→ Task
Even if a line seems odd, print it as it is, and include every record.

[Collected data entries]
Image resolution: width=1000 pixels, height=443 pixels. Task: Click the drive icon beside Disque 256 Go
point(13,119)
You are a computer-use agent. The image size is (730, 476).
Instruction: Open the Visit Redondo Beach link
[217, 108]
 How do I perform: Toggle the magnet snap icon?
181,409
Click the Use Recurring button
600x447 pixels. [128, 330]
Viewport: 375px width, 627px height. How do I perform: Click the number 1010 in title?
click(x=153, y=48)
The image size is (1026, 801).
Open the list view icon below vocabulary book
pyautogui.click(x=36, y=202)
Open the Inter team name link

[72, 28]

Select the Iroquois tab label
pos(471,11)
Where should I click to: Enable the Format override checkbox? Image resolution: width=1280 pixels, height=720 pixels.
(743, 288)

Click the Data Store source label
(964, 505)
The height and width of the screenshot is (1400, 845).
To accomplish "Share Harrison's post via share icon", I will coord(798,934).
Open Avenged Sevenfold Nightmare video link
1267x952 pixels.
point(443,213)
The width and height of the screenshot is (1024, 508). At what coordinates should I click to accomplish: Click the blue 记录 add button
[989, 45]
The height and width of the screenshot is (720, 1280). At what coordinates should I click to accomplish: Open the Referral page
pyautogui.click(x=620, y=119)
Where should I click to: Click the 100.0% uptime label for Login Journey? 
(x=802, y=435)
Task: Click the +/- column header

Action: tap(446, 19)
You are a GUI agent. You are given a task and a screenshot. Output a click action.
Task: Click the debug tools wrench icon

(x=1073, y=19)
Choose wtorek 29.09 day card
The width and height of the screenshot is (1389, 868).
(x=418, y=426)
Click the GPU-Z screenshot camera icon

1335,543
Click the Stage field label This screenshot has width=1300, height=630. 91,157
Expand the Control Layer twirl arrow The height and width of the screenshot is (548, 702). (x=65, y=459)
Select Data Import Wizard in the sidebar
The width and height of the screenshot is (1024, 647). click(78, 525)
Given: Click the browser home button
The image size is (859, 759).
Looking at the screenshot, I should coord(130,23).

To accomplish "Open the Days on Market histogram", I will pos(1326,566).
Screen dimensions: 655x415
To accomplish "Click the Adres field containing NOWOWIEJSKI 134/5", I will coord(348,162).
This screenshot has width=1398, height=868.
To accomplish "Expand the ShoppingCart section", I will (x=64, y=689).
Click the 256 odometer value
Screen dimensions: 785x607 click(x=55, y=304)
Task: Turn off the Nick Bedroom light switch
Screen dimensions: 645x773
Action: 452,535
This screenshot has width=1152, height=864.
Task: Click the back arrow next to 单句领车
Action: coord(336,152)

→ Final answer
Image resolution: width=1000 pixels, height=443 pixels. Task: Click the drive icon beside Disque 256 Go
point(13,119)
You are a computer-use agent. The image size is (730, 476).
Instruction: Open the Visit Redondo Beach link
[217, 108]
 How do I perform: Toggle the magnet snap icon?
181,409
Click the Use Recurring button
600x447 pixels. [128, 330]
Viewport: 375px width, 627px height. How do I perform: Click the number 1010 in title?
click(x=153, y=48)
The image size is (1026, 801).
Open the list view icon below vocabulary book
pyautogui.click(x=36, y=202)
Open the Inter team name link

[72, 28]

Select the Iroquois tab label
pos(471,11)
Where should I click to: Enable the Format override checkbox? Image resolution: width=1280 pixels, height=720 pixels.
(743, 288)

Click the Data Store source label
(964, 505)
The height and width of the screenshot is (1400, 845).
To accomplish "Share Harrison's post via share icon", I will coord(798,934).
Open Avenged Sevenfold Nightmare video link
1267x952 pixels.
point(443,213)
The width and height of the screenshot is (1024, 508). At what coordinates should I click to accomplish: Click the blue 记录 add button
[989, 45]
The height and width of the screenshot is (720, 1280). At what coordinates should I click to accomplish: Open the Referral page
pyautogui.click(x=620, y=119)
Where should I click to: Click the 100.0% uptime label for Login Journey? 
(x=802, y=435)
Task: Click the +/- column header

Action: tap(446, 19)
You are a GUI agent. You are given a task and a screenshot. Output a click action.
Task: Click the debug tools wrench icon

(x=1073, y=19)
Choose wtorek 29.09 day card
The width and height of the screenshot is (1389, 868).
(x=418, y=426)
Click the GPU-Z screenshot camera icon

1335,543
Click the Stage field label This screenshot has width=1300, height=630. 91,157
Expand the Control Layer twirl arrow The height and width of the screenshot is (548, 702). (x=65, y=459)
Select Data Import Wizard in the sidebar
The width and height of the screenshot is (1024, 647). click(78, 525)
Given: Click the browser home button
The image size is (859, 759).
Looking at the screenshot, I should coord(130,23).

To accomplish "Open the Days on Market histogram", I will pos(1326,566).
Screen dimensions: 655x415
To accomplish "Click the Adres field containing NOWOWIEJSKI 134/5", I will coord(348,162).
This screenshot has width=1398, height=868.
To accomplish "Expand the ShoppingCart section", I will (x=64, y=689).
Click the 256 odometer value
Screen dimensions: 785x607 click(x=55, y=304)
Task: Turn off the Nick Bedroom light switch
Screen dimensions: 645x773
Action: 452,535
This screenshot has width=1152, height=864.
Task: Click the back arrow next to 单句领车
Action: coord(336,152)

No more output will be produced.